The weekend comes, and as I go about it in my real life -- the life I lead not as a dancer but as a mother, a woman, a single-parent head of household -- I decide to give "available" a real try. Ready for whatever.

It's weird at first not to be taking charge of what's happening next. I feel disoriented and ticklish there on the razor-thin edge between past and future.

And then Friday afternoon softens my resistance. My elder daughter comes downstairs. "Mom, look at my new manicure set," she says, holding out a gray, rectangular nail-buffing thing. Normally, I might reply, "Yeah, just a minute," or "Let me feed the dogs first." Now, I stand up and walk over to her, showing interest kind of purposefully. My core is engaged. She is reaching for my hand -- my daughter who hasn't let me touch her, much less kiss her, for several years is reaching out for my hand!

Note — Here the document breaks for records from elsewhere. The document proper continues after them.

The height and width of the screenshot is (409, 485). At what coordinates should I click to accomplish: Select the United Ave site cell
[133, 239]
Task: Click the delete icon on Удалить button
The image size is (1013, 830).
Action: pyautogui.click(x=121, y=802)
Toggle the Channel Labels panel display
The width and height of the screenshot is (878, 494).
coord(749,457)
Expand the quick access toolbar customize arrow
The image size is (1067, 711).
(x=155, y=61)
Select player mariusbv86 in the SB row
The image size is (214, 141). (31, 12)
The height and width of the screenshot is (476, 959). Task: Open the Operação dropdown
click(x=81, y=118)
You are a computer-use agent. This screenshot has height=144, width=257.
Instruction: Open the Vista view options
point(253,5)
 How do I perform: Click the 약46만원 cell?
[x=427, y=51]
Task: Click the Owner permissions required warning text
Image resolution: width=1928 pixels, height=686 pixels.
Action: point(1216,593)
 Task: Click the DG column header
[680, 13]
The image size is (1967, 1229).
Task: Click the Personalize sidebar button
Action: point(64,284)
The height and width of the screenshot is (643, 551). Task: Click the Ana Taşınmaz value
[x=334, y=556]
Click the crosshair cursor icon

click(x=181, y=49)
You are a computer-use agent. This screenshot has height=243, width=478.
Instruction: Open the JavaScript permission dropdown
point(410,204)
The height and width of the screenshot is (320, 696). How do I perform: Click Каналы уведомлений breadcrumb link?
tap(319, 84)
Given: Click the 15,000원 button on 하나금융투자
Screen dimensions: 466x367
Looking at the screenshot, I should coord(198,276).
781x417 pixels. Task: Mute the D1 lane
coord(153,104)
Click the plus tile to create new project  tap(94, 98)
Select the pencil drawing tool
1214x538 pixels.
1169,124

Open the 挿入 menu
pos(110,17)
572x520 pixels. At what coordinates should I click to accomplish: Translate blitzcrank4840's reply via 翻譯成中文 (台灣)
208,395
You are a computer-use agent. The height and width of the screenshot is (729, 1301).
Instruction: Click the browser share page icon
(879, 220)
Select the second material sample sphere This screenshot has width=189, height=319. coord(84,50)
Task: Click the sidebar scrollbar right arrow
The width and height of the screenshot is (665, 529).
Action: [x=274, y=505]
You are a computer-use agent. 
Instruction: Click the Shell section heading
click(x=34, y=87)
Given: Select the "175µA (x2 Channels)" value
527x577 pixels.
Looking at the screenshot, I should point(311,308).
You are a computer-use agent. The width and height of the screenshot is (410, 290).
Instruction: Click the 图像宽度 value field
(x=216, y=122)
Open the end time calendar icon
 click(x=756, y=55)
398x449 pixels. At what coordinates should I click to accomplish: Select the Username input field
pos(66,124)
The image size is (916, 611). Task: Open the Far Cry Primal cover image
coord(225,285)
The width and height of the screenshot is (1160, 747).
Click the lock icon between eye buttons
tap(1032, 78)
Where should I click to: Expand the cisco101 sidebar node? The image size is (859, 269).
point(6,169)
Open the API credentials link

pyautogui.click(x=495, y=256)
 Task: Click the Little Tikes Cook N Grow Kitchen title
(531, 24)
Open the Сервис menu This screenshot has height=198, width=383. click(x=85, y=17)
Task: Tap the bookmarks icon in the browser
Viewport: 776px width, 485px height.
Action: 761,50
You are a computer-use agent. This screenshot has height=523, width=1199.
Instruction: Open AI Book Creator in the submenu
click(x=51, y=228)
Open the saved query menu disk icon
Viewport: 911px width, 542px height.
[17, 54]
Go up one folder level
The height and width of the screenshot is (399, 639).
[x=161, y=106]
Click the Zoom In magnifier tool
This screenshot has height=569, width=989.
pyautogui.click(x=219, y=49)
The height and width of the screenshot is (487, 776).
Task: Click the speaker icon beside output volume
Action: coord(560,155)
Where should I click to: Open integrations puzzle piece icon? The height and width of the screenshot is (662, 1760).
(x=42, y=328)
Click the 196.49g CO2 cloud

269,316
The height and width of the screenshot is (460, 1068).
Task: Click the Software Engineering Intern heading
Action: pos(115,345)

"Can I do your nails?" she asks.

I could cry. We sit together on the couch, head to head. She works very gently, I notice, as she buffs first the left hand, thumb, pointer, middle, ring and pinky. It feels really good. My, but the nails are so smooth and shiny. Now the right, all five fingers, really slowly, and I hear a nearby clock ticking, tranquilizing. All done.

"Look," she says, and I coo with pleasure.

Then we make dinner together, and sit back down on the couch in front of the TV. Come 10 p.m., we soak in the hot tub--a place I usually find myself alone -- and we talk quietly over the bubbles.

I expect nothing, and everything happens perfectly, no thanks to me.